Task — From the listing below, retype exactly the line holding "How do I perform: Click", the line holding "Given: Tap the Transfer out tag", and the lines between them; skip everything else.

Given data —
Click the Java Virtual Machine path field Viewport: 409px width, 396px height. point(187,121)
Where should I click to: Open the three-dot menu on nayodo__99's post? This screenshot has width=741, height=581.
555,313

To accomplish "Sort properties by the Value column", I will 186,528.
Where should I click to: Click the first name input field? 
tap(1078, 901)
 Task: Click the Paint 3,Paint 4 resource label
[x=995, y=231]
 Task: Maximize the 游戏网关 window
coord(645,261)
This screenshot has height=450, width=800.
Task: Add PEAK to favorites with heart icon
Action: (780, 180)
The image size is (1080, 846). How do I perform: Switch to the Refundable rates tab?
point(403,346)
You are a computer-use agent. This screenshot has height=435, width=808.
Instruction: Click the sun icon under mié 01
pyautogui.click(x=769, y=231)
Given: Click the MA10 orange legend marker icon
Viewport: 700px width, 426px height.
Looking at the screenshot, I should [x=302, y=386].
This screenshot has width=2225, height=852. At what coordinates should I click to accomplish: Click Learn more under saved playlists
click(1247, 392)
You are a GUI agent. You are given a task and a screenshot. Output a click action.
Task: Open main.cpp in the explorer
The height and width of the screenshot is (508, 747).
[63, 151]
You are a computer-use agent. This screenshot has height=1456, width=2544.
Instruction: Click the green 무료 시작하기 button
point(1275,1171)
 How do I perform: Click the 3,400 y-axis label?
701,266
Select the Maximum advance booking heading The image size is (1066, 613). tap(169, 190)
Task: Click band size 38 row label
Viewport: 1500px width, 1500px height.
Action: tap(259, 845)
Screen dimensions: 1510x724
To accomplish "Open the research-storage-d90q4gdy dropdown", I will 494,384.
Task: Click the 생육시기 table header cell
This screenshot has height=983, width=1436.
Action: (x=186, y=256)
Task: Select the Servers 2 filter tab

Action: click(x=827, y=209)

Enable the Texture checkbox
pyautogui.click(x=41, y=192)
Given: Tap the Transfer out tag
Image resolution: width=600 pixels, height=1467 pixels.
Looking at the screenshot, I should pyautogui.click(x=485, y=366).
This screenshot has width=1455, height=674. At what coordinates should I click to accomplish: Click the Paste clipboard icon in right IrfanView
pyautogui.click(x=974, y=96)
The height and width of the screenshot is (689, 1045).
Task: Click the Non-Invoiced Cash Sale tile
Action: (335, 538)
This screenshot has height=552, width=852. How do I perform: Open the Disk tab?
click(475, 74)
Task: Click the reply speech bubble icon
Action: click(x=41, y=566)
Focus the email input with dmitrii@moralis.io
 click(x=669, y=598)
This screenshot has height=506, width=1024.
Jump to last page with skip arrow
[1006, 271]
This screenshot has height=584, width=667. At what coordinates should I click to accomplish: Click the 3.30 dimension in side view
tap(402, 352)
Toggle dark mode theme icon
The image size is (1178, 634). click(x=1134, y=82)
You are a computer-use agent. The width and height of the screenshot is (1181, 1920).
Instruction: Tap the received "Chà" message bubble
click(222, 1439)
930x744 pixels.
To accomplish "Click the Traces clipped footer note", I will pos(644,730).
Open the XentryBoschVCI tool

Exercise output —
 How do I perform: Click the 3,400 y-axis label?
701,266
Select the Maximum advance booking heading The image size is (1066, 613). tap(169, 190)
Task: Click band size 38 row label
Viewport: 1500px width, 1500px height.
Action: tap(259, 845)
Screen dimensions: 1510x724
To accomplish "Open the research-storage-d90q4gdy dropdown", I will 494,384.
Task: Click the 생육시기 table header cell
This screenshot has height=983, width=1436.
Action: (x=186, y=256)
Task: Select the Servers 2 filter tab

Action: click(x=827, y=209)

Enable the Texture checkbox
pyautogui.click(x=41, y=192)
Given: Tap the Transfer out tag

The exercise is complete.